--- TRY IT ---
Please count the lines in the records below that include the word "computer" and report only the total.

Saved entries:
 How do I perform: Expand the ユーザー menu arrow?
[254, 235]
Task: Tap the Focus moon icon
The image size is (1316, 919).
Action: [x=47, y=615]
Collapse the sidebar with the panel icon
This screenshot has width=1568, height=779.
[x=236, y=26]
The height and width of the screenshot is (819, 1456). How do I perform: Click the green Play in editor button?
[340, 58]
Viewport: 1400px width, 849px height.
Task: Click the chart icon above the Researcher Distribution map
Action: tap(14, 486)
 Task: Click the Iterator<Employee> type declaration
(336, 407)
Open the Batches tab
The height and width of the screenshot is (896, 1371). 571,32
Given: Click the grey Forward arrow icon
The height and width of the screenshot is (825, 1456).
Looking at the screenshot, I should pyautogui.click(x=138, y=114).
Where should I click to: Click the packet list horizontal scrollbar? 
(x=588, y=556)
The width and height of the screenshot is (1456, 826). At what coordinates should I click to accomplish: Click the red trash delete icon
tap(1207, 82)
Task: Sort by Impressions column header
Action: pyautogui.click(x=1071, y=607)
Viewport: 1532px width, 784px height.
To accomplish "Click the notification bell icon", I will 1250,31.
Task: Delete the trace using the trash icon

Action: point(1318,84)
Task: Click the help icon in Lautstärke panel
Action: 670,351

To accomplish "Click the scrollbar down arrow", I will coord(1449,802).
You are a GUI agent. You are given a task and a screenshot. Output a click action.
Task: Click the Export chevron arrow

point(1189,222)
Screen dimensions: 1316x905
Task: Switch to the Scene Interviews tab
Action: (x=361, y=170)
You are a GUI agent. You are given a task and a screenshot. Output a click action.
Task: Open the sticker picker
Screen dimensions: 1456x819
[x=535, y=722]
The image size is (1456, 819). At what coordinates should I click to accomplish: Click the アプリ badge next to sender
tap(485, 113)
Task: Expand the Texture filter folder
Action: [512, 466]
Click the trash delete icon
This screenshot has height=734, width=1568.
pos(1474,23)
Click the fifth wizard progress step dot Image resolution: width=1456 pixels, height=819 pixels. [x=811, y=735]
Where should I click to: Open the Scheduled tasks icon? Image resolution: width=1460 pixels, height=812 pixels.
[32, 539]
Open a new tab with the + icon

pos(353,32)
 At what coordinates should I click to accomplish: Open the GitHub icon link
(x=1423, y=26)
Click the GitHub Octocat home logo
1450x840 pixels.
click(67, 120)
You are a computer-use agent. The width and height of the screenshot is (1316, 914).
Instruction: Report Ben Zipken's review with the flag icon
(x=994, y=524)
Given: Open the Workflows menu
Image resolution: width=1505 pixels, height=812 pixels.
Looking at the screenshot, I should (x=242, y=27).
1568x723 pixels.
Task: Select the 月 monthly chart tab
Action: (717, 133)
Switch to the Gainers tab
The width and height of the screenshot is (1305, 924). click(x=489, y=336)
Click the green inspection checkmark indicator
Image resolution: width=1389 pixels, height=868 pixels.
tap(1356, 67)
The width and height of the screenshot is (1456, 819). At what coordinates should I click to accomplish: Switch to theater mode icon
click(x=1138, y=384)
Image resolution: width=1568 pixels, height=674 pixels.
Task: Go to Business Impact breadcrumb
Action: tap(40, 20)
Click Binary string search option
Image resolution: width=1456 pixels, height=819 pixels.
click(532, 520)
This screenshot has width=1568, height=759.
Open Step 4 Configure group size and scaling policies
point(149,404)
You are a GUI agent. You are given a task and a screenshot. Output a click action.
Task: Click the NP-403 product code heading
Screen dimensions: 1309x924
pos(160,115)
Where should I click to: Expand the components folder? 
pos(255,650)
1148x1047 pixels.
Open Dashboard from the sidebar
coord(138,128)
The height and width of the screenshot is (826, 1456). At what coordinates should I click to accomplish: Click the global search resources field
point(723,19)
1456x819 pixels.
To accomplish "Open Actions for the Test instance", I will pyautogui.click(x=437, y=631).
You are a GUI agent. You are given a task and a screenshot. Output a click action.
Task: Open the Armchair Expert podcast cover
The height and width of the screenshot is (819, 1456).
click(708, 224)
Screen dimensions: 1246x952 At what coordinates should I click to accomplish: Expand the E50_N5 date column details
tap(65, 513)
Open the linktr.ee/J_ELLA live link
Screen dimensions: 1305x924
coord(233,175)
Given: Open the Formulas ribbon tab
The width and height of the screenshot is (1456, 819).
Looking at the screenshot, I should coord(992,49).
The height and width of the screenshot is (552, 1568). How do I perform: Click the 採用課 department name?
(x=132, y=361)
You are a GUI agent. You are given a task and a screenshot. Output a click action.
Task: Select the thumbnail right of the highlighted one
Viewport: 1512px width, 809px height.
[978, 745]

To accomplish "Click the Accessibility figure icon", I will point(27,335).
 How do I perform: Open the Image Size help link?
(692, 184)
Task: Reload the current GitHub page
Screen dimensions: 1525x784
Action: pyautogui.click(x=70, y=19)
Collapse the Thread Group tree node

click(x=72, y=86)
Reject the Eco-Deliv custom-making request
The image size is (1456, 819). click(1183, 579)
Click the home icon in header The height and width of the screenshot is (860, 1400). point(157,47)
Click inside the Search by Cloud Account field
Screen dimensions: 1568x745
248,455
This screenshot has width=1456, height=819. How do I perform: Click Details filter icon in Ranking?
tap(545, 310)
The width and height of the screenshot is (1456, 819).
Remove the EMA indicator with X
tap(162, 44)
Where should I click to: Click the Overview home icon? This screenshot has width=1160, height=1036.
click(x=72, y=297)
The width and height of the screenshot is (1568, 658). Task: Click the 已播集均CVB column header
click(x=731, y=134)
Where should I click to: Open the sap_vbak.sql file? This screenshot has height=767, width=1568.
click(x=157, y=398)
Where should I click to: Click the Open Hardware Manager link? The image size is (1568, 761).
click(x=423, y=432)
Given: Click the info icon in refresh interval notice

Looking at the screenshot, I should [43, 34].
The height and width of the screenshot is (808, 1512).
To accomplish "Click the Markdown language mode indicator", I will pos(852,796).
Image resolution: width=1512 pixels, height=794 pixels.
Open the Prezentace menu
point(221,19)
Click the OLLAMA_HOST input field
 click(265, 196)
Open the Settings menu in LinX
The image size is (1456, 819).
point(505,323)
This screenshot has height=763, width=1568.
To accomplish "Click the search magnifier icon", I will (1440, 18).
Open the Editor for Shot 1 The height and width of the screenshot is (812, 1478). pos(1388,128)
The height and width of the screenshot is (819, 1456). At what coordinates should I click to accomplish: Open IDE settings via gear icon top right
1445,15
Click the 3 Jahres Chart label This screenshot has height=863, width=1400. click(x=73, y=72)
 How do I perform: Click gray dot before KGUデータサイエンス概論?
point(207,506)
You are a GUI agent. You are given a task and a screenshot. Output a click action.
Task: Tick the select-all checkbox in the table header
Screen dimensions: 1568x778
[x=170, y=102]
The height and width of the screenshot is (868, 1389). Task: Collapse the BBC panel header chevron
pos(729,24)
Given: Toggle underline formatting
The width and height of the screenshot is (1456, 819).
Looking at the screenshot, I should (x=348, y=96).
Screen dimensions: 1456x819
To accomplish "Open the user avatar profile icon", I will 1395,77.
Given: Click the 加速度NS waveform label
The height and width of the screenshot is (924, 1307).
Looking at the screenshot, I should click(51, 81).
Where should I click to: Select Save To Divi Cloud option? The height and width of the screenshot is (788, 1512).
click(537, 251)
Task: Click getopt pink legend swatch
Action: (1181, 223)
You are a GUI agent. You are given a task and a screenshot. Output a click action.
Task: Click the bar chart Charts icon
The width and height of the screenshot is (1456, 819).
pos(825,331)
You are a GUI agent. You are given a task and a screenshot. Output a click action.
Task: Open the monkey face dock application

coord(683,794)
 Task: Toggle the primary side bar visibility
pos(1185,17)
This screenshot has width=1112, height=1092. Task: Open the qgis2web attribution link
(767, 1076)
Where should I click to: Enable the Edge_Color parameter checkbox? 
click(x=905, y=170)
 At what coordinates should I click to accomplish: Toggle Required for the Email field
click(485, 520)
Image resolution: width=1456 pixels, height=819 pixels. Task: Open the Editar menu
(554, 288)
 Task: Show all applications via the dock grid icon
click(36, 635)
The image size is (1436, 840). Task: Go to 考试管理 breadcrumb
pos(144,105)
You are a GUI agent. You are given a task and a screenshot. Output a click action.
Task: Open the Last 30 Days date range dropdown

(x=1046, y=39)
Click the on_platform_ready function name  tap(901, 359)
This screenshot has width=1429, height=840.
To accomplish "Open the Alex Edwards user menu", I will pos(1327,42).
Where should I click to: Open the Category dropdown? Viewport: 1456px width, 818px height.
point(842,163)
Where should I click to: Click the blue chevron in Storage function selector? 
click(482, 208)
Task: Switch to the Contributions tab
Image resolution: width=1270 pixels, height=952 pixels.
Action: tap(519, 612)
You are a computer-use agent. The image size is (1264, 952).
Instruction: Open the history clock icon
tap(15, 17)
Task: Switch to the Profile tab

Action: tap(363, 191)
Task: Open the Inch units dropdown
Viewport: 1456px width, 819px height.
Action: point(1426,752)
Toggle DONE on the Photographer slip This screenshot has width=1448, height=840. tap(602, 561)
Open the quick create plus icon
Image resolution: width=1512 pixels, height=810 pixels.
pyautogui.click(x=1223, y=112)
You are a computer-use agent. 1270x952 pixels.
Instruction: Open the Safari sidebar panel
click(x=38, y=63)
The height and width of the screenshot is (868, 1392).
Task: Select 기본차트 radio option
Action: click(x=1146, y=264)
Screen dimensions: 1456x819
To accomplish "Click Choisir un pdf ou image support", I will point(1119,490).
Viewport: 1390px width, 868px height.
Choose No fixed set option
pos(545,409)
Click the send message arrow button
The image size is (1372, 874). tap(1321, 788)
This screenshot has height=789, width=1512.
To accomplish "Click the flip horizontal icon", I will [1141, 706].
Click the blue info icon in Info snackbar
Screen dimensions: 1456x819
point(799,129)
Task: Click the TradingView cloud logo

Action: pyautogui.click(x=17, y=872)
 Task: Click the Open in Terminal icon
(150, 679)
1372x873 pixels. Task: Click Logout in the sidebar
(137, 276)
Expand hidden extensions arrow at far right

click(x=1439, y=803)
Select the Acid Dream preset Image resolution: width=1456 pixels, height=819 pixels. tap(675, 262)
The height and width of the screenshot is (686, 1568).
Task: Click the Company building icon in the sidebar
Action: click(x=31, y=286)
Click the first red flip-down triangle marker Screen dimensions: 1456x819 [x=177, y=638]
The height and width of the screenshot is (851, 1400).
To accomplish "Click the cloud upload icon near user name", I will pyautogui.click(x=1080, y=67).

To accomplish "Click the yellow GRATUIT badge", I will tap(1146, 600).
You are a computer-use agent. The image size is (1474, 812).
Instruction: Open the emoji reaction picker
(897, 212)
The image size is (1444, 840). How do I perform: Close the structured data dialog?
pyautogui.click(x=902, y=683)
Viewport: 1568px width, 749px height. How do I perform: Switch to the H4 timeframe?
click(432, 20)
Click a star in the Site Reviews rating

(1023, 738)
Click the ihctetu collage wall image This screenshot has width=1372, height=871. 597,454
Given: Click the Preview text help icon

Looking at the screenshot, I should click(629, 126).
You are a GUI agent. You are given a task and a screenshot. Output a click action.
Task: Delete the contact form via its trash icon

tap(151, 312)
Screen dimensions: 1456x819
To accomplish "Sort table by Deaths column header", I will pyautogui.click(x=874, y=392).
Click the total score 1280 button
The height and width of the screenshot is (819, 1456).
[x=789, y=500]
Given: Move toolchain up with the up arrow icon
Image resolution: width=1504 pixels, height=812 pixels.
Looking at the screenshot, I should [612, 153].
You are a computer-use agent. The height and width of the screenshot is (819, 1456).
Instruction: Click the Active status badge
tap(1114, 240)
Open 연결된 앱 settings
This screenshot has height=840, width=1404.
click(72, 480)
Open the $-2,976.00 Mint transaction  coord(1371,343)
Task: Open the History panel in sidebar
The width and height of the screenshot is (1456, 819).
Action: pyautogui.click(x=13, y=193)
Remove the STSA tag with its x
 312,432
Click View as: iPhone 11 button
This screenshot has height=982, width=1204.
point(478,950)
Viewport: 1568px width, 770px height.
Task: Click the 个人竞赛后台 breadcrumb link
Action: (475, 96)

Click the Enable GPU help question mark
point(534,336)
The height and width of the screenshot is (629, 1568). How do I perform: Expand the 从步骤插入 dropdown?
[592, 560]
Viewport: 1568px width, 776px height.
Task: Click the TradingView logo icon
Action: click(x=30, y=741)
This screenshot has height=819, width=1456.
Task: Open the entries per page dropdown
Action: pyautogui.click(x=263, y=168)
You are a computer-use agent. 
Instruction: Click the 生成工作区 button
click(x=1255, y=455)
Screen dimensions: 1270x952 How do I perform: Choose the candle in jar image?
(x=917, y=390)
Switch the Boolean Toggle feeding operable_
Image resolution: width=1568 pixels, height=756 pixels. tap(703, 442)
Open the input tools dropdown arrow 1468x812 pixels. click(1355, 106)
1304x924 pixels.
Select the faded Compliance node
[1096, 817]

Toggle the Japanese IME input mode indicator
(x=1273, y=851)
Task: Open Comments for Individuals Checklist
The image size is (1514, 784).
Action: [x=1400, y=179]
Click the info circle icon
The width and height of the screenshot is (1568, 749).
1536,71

--- RESULT OF THIS EXERCISE ---
6